Blennies and gobies, small fish adapted to life in shallow water, are common in the deeper pools and surprisingly quick, and periwinkles and top shells cover the rocks in numbers most people don't notice until they start looking closely. Occasionally a starfish or a hermit crab turns up, which tends to be the highlight of the day for younger children.
Handling creatures without harming them
The basic rule is to return everything to exactly where and how you found it. Crabs and prawns should go back into water, not left on dry rock, and any stone that gets turned over to look underneath should be replaced the same way up — the underside of a rock is its own micro-habitat, and flipping it and leaving it exposed kills what lives there. Handle shore creatures with wet hands rather than dry ones, since dry skin can damage the mucus layer that protects fish and some invertebrates.

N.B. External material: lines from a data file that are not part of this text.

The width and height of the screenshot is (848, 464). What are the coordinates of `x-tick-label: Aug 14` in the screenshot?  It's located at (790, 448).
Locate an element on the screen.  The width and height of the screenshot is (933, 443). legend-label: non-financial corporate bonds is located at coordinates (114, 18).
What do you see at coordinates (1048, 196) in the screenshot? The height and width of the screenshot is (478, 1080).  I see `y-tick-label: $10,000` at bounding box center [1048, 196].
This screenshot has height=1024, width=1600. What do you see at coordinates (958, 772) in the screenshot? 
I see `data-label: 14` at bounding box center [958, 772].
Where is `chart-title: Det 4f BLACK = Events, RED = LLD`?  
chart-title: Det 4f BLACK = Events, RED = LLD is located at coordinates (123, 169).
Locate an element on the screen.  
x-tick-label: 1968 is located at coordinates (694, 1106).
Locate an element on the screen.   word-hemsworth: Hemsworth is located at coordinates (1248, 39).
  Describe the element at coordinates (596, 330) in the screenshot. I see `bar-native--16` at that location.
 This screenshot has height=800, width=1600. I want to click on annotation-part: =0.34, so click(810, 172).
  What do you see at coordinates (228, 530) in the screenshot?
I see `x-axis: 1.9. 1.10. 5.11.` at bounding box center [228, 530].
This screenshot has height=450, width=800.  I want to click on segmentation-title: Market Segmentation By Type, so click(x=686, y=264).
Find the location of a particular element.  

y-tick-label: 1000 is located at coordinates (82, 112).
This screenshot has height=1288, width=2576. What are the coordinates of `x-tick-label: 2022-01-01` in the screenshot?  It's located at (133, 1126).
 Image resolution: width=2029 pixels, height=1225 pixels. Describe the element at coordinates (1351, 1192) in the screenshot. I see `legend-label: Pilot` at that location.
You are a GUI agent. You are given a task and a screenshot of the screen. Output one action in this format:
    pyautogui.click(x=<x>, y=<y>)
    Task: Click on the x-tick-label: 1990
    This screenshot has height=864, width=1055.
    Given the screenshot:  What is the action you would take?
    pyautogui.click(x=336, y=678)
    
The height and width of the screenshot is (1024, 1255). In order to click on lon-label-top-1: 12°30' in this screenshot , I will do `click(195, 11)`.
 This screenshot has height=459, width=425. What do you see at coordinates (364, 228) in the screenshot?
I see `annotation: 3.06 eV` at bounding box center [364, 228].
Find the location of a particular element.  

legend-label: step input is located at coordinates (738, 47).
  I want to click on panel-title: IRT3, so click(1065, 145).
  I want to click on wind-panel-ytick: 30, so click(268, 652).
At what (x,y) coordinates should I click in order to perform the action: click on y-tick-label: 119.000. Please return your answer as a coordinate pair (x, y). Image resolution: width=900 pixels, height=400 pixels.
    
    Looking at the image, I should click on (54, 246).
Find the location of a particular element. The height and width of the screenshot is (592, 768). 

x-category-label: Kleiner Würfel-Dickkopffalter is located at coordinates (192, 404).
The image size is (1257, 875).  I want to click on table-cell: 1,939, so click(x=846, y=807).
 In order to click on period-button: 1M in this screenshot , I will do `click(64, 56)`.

A clear plastic tub, filled with seawater rather than left dry, is the kindest way to look at something closely for a minute before returning it. Avoid keeping anything longer than that, and never take live creatures away from the shore.
What to bring
Sturdy shoes with a decent grip matter more than anything else on the equipment list; the rock is slippery with algae in places and bare feet or flip-flops are a genuine hazard. A small net helps with faster-moving prawns and fish, though hands alone are enough for crabs and shells. A shallow tub or bucket, a sun hat, and more sun cream than you think you'll need round out a sensible kit for a few hours on an exposed shoreline with no shade.